7.4 Detectie van dubbel-glycine motief peptides

In een eerste stap worden motiefmodellen opgesteld voor het GG-motief in positieve en negatieve bacteriën. Voor Gram-positieve bacteriën konden we ons model baseren op een training set van 31 gekende peptiden die het GG-motief bevatten. Gezien voor de Gram-negatieve species slechts een beperkt aantal GG-leidersequenties geïdentificeerd waren [171], bepaalden we extra GG-motief instanties via

een iteratieve procedure van MEME en MAST [15]. Dit resulteerde voor de Gram-negatieve bacteriën in een trainingset van 38 GG-motieven. Met behulp van de HMMER2.2 software [61] werden HMMs opgesteld van beide motieven die gebruikt werden in de Wise2 software voor een genoomwijde zoektocht in de volledig gekende bacteriële genomen.

Op basis van de criteria vermeld hierboven (ligging van peptidase C39, aanwezigheid stopcodons, …), werden de biologische relevante peptiden met een GG-leidersequenties bepaald. Voor Gram-negatieve bacteriën leidde dit tot 58 potentiële hits, waarbij de lengte van het overeenkomstige peptide varieert tussen 23 en 142 aminozuren. Zoals hierboven vermeld werden 13 van de peptidase C39 domeinen die geen cysteïne en histidine motief bevatten teruggevonden in Gram-negatieve bacteriën. Als gevolg hiervan zouden geen GG-leidersequenties mogen teruggevonden worden in de buurt van deze peptidasen. Voor 12 van de 13 peptidase C39 domeinen is dit inderdaad het geval. De GG-leidersequentie die voorkomt in de buurt van een hemolysine-secreterende transporter, is vermoedelijk een vals positief resultaat.

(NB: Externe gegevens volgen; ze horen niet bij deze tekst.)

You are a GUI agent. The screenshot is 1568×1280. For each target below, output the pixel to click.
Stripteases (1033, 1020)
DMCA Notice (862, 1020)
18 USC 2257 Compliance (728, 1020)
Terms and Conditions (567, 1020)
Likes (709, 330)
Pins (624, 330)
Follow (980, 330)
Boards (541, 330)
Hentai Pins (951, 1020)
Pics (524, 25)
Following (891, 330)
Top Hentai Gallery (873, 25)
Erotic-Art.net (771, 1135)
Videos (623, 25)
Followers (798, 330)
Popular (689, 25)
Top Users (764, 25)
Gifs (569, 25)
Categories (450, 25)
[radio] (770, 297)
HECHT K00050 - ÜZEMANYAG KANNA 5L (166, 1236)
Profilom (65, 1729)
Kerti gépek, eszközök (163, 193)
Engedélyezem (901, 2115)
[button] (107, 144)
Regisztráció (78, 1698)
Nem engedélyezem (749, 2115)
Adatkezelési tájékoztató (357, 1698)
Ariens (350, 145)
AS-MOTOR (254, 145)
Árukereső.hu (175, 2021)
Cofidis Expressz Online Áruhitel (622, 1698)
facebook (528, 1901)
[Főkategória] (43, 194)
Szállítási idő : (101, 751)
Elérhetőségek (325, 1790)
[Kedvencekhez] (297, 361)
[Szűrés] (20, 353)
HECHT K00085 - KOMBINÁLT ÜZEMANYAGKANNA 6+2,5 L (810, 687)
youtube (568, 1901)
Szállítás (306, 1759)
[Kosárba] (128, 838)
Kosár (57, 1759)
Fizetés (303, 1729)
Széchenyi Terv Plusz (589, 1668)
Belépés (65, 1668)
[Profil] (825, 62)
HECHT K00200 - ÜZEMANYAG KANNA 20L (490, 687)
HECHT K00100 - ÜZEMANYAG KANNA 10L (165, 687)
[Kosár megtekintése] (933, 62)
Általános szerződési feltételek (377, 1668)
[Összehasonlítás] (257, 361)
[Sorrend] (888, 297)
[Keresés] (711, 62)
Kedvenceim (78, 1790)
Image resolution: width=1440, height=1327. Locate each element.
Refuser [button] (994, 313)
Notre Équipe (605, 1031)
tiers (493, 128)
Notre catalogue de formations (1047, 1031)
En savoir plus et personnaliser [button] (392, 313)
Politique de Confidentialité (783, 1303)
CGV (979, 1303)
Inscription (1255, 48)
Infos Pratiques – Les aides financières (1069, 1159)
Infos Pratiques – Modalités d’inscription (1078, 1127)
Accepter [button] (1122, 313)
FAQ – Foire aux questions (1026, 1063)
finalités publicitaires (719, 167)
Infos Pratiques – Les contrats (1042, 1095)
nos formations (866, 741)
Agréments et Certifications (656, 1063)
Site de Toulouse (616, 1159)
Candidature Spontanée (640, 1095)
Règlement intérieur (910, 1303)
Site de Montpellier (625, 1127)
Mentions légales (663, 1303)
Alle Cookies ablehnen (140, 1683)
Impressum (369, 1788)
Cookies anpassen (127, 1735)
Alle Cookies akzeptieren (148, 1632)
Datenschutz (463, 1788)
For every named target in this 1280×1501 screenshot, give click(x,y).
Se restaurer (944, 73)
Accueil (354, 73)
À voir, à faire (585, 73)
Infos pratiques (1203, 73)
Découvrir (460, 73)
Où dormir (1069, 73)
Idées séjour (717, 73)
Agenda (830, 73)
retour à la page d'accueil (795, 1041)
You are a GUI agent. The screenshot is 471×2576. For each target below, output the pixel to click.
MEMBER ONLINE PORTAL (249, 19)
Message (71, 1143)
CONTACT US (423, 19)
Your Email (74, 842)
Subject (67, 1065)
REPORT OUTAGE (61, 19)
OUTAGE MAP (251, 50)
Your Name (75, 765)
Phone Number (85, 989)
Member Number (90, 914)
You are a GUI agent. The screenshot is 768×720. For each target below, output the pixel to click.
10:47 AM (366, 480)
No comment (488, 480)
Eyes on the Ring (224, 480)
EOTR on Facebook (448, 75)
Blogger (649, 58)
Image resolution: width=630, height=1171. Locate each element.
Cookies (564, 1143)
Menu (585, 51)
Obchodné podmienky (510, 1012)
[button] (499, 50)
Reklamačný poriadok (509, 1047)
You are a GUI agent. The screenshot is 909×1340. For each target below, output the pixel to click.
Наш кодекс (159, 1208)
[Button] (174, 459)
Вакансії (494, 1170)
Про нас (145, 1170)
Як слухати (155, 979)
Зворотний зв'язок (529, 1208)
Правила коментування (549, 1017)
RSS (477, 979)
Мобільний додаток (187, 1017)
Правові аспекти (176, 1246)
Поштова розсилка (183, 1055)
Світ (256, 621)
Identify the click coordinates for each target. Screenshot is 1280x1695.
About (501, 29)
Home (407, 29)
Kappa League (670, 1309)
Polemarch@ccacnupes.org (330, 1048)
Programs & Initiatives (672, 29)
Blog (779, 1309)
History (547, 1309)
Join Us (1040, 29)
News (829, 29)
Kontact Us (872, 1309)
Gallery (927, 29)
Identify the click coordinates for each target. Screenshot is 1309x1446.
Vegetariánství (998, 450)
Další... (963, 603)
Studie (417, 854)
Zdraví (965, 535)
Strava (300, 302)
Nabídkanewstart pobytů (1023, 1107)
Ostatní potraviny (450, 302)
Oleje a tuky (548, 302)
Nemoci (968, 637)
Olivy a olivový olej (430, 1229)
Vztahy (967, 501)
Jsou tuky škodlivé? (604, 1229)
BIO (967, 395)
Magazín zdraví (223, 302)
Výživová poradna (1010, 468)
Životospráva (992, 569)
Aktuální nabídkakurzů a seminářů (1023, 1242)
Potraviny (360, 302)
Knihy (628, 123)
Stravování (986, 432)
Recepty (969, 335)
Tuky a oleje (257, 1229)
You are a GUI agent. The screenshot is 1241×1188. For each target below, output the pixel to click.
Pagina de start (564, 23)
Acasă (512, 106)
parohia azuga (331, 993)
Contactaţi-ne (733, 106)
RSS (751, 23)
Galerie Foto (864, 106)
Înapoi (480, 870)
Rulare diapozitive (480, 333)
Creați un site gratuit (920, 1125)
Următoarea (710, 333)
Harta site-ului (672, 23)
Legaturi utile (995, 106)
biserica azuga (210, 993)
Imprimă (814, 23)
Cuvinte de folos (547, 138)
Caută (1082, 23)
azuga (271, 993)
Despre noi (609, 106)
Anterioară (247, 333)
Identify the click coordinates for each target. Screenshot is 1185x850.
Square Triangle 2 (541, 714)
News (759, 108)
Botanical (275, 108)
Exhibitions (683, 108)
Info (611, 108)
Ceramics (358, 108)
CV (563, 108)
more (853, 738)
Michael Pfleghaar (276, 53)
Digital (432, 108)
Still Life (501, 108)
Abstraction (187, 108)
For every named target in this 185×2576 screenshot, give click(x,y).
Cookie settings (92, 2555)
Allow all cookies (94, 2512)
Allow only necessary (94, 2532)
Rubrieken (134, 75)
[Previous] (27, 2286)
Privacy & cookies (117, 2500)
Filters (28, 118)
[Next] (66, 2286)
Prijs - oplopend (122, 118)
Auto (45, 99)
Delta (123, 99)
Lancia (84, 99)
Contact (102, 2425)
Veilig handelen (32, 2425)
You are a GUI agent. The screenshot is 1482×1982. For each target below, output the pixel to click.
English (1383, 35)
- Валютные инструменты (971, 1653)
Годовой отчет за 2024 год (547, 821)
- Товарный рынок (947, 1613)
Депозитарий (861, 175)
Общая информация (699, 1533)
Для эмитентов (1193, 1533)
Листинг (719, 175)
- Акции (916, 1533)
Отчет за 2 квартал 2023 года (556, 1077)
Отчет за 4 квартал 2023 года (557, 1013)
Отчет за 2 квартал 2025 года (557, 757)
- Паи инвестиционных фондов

De zoektocht in Gram-positieve bacteriën leidde tot een lijst van 48 kandidaat GG-leidersequenties. 92% van deze potentiële leidersequenties werd gevonden in melkzuurbacteriën. De lengte van de overeenkomstige peptiden varieerde tussen 29 en 126 aminozuren. Naast 17 hypothetische proteïnen, komen in de lijst van potentiële hits ook 15 bacteriocines en 10 bacteriocine-homologen voor. Wat betreft de peptidase C39 domeinen, werd voor 21 van de 29 proteïnen een GG-leidersequentie in de onmiddellijke omgeving teruggevonden.

7.5 Conclusie

Onze methodologie leidde tot nieuwe inzichten in de verspreiding van het GG-peptide verwerkings- en secretiesysteem in Gram-positieve en Gram-negatieve bacteriën. Hiervoor baseerden we ons niet op voorgaande annotatiegegevens van de verschillende genomen maar werd vertrokken van de ruwe DNA-sequentie.(vertaald in de zes potentiële leesramen). Omwille van de stringente criteria die we toepasten voor de detectie van de GG-peptiden, konden we niet alle gekende GG-leidersequenties terugvinden. De stringente criteria zorgden er ook voor dat voor de gedetecteerde peptidase C39 domeinen niet steeds een GG-leidersequentie gevonden werd in de directe omgeving. Wanneer echter meer GG-peptides experimenteel geverifieerd worden, kan ons algoritme verder verfijnd worden.